Climate: Twenty years after NASA scientist James Hansen delivered his groundbreaking Senate testimony on climate change, Hansen called for the reduction of carbon dioxide emissions to 350 parts per million.
Governance: An internal review said World Bank investments fail to give enough attention to long-term sustainability and place uneven emphasis on economic benefits of environmental preservation.
Wildlife: China won the right to make a one-off purchase of registered elephant ivory stocks from four African countries, under strict conditions.
Water: Throughout the International Year of Sanitation, activists heightened awareness for the 2.5 billion people worldwide who lack access to improved sanitation facilities.
Economy: U.S. presidential campaigns throughout the summer discussed one of the year's most talked about ideas: green jobs.
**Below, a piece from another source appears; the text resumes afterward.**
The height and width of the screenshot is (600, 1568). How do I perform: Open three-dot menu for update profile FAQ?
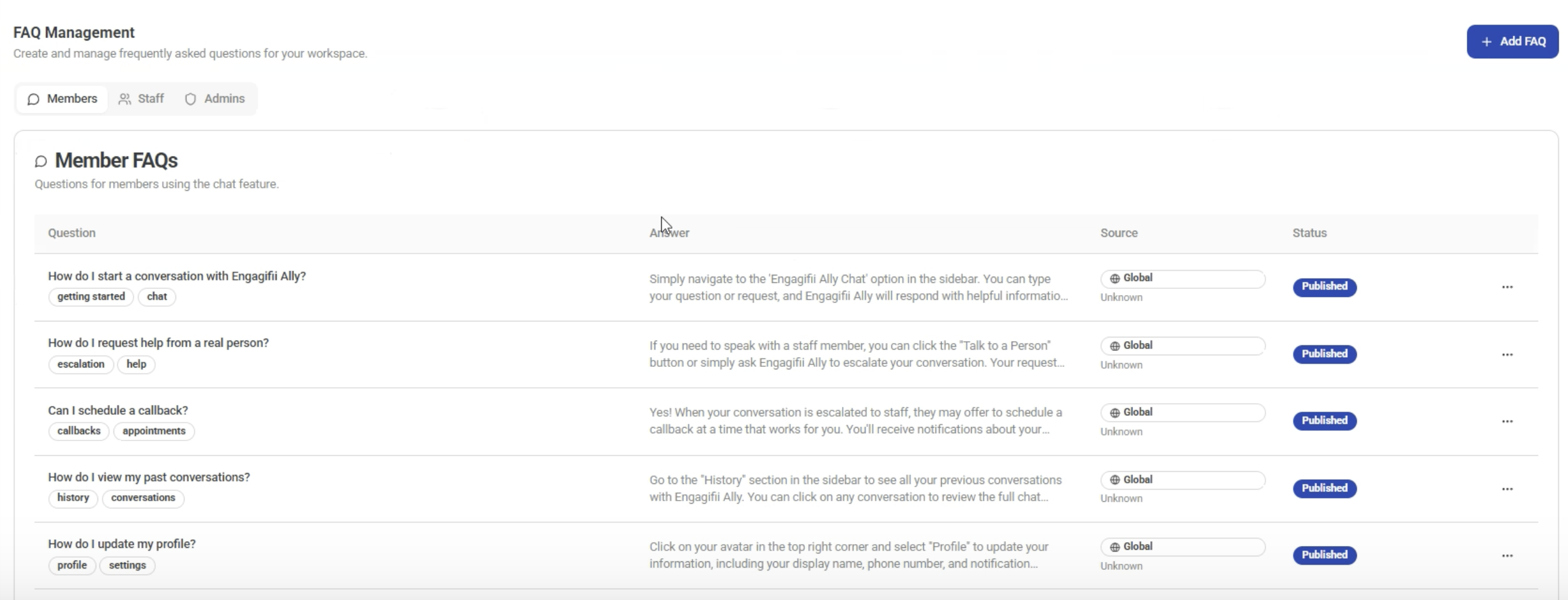coord(1507,556)
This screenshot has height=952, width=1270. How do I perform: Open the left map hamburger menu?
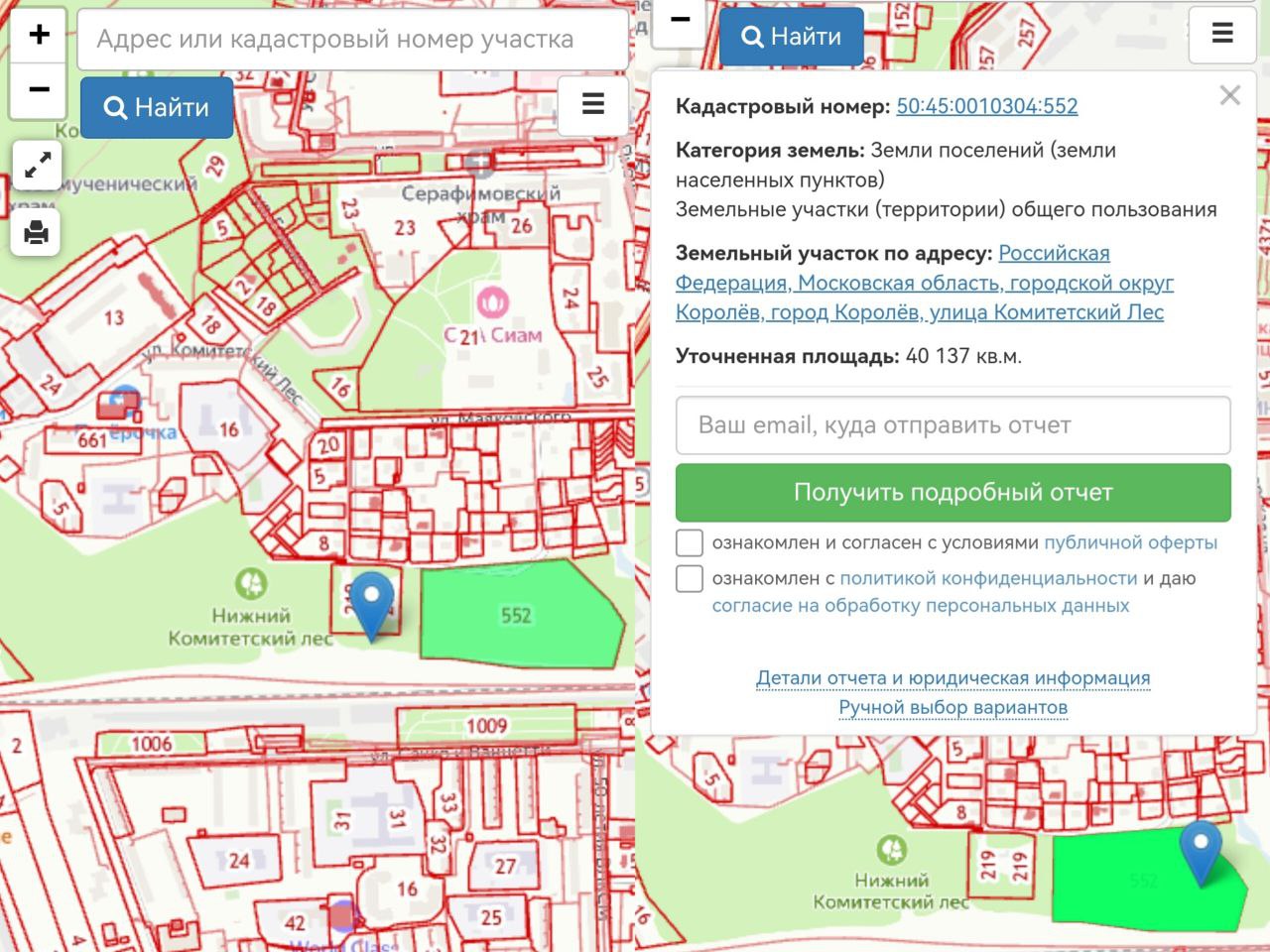pyautogui.click(x=592, y=104)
High quality employment in environmentally sustainable sectors became the promise of political leaders worldwide.
Energy: A new study announced that U.S. installed wind capacity exceeded 20,000 megawatts - enough electricity to serve 5.3 million American homes - making the country the world leader in wind power capacity.
Marine Life: The European Commission announced that its fisheries policy needs an overhaul due to continued ecological decline and unsustainable fishing practices.
Agriculture: U.S. researchers searched for innovative, clean water sources to sustain aquaculture operations. Efforts include springs from former coal mines and piped water from city reservoirs.
Energy: The U.S. government allowed a longstanding ban on offshore drilling to expire, opening most of the country's coastline to oil and gas leasing and exploration.
Wildlife: The International Union for the Conservation of Nature declared that more than a third of the world's species are threatened with extinction.
Agriculture: The local food movement moved closer to home as more urban residents raised chicken in their backyards or balconies - sometimes illegally - while lobbying to change their cities' poultry bans.
Governance: U.S. voters elected Barack Obama to be their next president, with expectations of a new direction on energy and environmental issues, especially climate change.
Energy: A consortium of European governments announced the creation of the world's first International Renewable Energy Agency.
Climate: International negotiators congregated in Poznań, Poland, to lay the groundwork for next year's summit in Copenhagen. Commitments from developing countries Brazil, Mexico, South Korea and South Africa to reduce their emissions highlighted the event.
Transportation: U.S. automakers promised to produce more fuel-efficient vehicles as a precondition for billions of dollars in government aid amid a worsening economic recession.